As if that was not enough, in recent years the poor mountain has been subjected to a bra chain challenge, with 4,000 bras donated to this (charity) quest by Wonderbra, as well as a “Meet on the Reek” event, described as “a singles weekend with a difference”.

These latest desecrations of Croagh Patrick are just another chapter in a long history of abuse. A very early reference to St Patrick's penance on Croagh Patrick is found in the Book of Armagh from the seventh-century writings of Tírechán, the Connacht author who sought to document St Patrick's travels: "Patrick proceeded to the summit of the mountain . . . and stayed there 40 days and 40 nights and the birds were troublesome to him and he could not see the face of the sky and land and sea".

Centuries later, however, too many pilgrims could not see anything because they were blind drunk, before, during and after their climbs (or should that be falls?).

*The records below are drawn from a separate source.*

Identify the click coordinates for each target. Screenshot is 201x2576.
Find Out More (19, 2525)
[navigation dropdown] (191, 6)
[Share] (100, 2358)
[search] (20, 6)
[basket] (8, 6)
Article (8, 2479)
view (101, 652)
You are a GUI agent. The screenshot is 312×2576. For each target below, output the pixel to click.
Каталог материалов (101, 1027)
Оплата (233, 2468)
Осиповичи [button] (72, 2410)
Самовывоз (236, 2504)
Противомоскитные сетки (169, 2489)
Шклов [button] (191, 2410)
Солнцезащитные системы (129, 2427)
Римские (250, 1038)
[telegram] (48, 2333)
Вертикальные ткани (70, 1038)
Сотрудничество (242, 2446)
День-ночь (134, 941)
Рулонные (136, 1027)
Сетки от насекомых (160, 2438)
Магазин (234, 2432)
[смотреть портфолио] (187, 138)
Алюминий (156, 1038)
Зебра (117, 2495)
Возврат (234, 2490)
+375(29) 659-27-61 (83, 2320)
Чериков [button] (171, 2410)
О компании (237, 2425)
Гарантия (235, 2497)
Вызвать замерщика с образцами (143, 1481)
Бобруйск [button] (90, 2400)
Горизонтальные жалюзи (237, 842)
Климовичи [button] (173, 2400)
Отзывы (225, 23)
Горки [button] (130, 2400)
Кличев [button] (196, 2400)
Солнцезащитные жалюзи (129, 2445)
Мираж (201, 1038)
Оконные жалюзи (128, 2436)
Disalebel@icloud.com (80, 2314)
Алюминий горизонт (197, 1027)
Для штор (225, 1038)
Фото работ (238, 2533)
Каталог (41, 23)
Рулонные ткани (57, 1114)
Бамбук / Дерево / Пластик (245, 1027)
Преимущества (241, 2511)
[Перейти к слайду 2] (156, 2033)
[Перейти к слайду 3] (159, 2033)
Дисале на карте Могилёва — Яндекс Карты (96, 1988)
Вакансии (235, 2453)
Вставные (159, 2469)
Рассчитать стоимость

A number of travel writers were struck by this bizarre combination of piety and revelry, and by the 19th century the debauchery and faction fighting associated with certain pilgrimages led to a determination by church leaders to suppress or reform them.

In 1907, Fr Angelus, a Capuchin based in Dublin, gave a sermon on the summit on Reek Sunday, the last Sunday in July, on the evils of drunkenness, to “put before the people the havoc that drunkenness has wrought in every age” and announced he would administer the pledge for one year only, “that is, ’til next pilgrimage”.

Temperance on the mount

This was described as “the first occasion on which the temperance cause has been associated with the pilgrimage to Croagh Patrick and it is believed that the association will produce happy results”.

It certainly did for some; in the Catholic periodical Irish Monthly in 1910 the pious narrator of an account of a pilgrimage to Croagh Patrick recorded of himself and his fellow climbers that "we are all teetotallers", though one of them before the climb was "almost worn out praying for a fine day". He would have been better off having a drink.

Nor could the Irish Monthly contributor resist some sectarian waspishness: "There was a Protestant lady who also made this pilgrimage and brought her little daughter (a Catholic) up along with her to the summit of the Reek. May God enlighten and move that good mother to embrace, in all its fullness, the same true Catholic faith which St Patrick preached!"

Drunkenness, however, remained a preoccupation for those sermonising on the summit, including a Fr Benedict in 1950, who referred to “a serious increase amongst our people of the vice of drunkenness and other sins which follow from it”. He also railed against the “imported press” and “imported films” and declared that “this new conquest of Ireland is going on insidiously, but thoroughly”.

Now, it is the ultra-runners who are attempting a new, insidious conquest. They should take a pledge to desist and leave the Reek for those who seek a bit of serenity in a hurried, noisy contemporary Ireland.